• _Task goal_
Each line of the listing below that includes "Click" must be copied.

• _Dataset excerpts_
= Beginning of Section =
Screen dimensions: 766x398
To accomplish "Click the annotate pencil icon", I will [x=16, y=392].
= End of Section =
= Beginning of Section =
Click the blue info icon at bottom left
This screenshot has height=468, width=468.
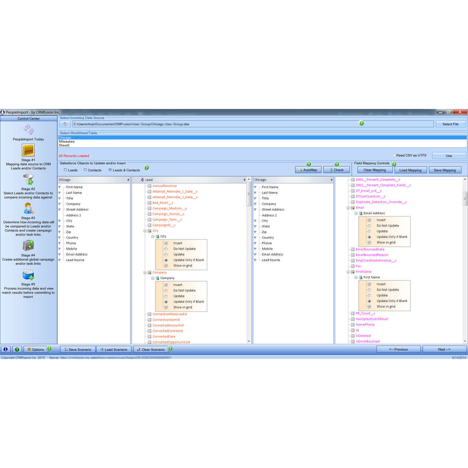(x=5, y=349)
= End of Section =
= Beginning of Section =
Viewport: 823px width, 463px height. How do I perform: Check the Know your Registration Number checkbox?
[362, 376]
= End of Section =
• _Exercise solution_
To accomplish "Click the annotate pencil icon", I will [x=16, y=392].
Click the blue info icon at bottom left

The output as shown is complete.